OpenVINO™ による人間の行動認識#

この Jupyter ノートブックはオンラインで起動でき、ブラウザーのウィンドウで対話型環境を開きます。ローカルにインストールすることもできます。次のオプションのいずれかを選択します:

このノートブックでは、Open Model Zoo のアクション認識モデルのエンコーダーとデコーダーを使用して、OpenVINO によるライブによる人間のアクション認識を示します。どちらのモデルも、Kinetics-400 データセットの人間の活動を識別するため、シーケンスツーシーケンス ("seq2seq") [1] システムを作成します。モデルは ResNet34 エンコーダー [2] を使用したビデオ・トランスフォーマーのアプローチを採用しています。ノートブックでは、次のパイプラインを作成する方法を示します:

このノートブックの最後では、Web カメラからのライブ推論結果が表示されます。さらに、ビデオファイルをアップロードすることもできます。

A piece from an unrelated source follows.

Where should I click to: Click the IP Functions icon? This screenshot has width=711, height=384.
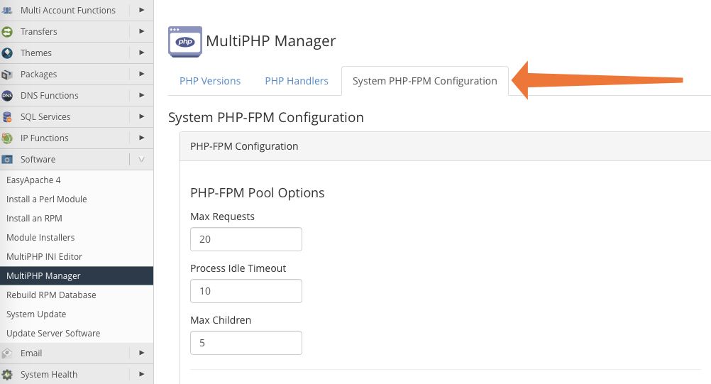click(8, 138)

注: ウェブカメラを使用するには、ウェブカメラを備えたコンピューター上でこの Jupyter ノートブックを実行する必要があります。サーバー上で実行すると、Web カメラは機能しなくなります。ただし、最終ステップではビデオに対して推論を行うことができます。

[1]seq2seq: 一連の項目を入力と出力に受け取るディープラーニング・モデル。この場合、入力: ビデオフレーム、出力: アクションシーケンスです。この "seq2seq" は、エンコーダーとデコーダーで構成されています。エンコーダーは、デコーダーによって分析される入力 "context" をキャプチャーし、最終的に人間のアクションと信頼性を取得します。

[2] ビデオ・トランスフォーマーと ResNet34。

目次:

インポート
モデル

%pip install -q "openvino>=2024.0.0" "opencv-python" "tqdm"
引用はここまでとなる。